Hospital in Los Angeles County Considers Closing Emergency Department
Downey Regional Medical Center has informed Los Angeles County officials that it might close its emergency department in part because of the cost of treating the uninsured, the Los Angeles Times reports.
Downey Chief Operating Officer Robert Fuller said the hospital lost between $7 million and $11 million in 2004 on its ED, adding that the hospital has used a $60 million surplus, half of which was used to treat uninsured patients. Fuller attributed Downey's financial problems to an increase in uninsured patients seeking care at the hospital after the county in 2002 closed several nearby clinics. Fuller said that the hospital also has had to treat emergency patients diverted from the nearby Martin Luther King Jr./Drew Medical Center.
Downey treated 46,307 ED patients in 2004. Supervisor Yvonne Brathwaite Burke noted that this was a decrease from about 53,000 in 2003.
However, hospital officials said that the number of patients brought to the ED by ambulance has increased and that average length of stay in the ED has increased from two hours to four or five hours.
Nine hospitals in Los Angeles County have closed their EDs since 2003. In addition, county officials said closing the Downey ED could increase patient volumes at hospitals in Whittier and Bellflower.
Hospital officials have been considering closing or reducing ED services for one year and also are considering declining patients brought by ambulance from outside of the Downey city limits.
The county Board of Supervisors on Tuesday declined a request for financial assistance that would have provided the facility as much as $900,000 annually.
In addition, the hospital is seeking from the state an increase in reimbursement rates for treating uninsured patients. State officials said a decision likely will be announced in the next few weeks (Leonard, Los Angeles Times, 8/3).

= = = =

### EXERCISE SET:
a - In the article about the Downey emergency department, what does Robert Fuller blame for the hospital's financial problems? Answer in one to three sentences.
b - List every dollar amount in the article about the Downey emergency department, with what each one refers to.
c - Reproduce the article about the Downey emergency department word for word from "Downey treated 46,307" to "Whittier and Bellflower.".

### INPUT DATA:
= = = =

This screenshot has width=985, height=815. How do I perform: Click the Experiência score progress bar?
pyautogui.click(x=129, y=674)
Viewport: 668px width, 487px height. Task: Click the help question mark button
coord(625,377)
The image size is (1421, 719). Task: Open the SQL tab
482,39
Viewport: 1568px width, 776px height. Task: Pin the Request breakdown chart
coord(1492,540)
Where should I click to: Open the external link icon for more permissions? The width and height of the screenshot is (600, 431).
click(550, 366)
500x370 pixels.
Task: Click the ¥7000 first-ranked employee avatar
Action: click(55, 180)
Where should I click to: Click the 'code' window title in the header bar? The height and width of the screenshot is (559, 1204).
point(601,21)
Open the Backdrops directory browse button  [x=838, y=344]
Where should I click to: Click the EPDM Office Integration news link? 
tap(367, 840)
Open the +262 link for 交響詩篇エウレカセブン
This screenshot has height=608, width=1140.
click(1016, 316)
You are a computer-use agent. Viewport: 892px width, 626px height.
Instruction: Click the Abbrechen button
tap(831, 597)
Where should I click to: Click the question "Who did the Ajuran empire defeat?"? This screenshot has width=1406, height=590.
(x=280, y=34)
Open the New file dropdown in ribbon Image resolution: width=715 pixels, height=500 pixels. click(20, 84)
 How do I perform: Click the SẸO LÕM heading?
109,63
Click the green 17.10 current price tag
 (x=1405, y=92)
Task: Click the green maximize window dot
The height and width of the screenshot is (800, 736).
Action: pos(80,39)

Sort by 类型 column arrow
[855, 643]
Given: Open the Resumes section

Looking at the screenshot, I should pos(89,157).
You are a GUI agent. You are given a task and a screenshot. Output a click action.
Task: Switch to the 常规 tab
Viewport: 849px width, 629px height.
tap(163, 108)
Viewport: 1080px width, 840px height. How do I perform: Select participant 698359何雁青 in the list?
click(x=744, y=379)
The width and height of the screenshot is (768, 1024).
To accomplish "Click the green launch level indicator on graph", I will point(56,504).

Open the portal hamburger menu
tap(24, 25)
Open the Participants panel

= = = =

### SOLUTIONS PER TASK:
a - Fuller blames Downey's financial problems on more uninsured patients seeking care at the hospital after the county closed several nearby clinics in 2002. He adds that the hospital has also had to treat emergency patients diverted from the nearby Martin Luther King Jr./Drew Medical Center.

b -
- $7 million: the low end of the range the hospital lost on its ED in 2004
- $11 million: the high end of that same range of 2004 ED losses
- $60 million: the surplus the hospital has used, half of it spent treating uninsured patients
- $900,000: the most the facility would have received each year from the financial assistance the county Board of Supervisors declined

c -
Downey treated 46,307 ED patients in 2004. Supervisor Yvonne Brathwaite Burke noted that this was a decrease from about 53,000 in 2003.
However, hospital officials said that the number of patients brought to the ED by ambulance has increased and that average length of stay in the ED has increased from two hours to four or five hours.
Nine hospitals in Los Angeles County have closed their EDs since 2003. In addition, county officials said closing the Downey ED could increase patient volumes at hospitals in Whittier and Bellflower.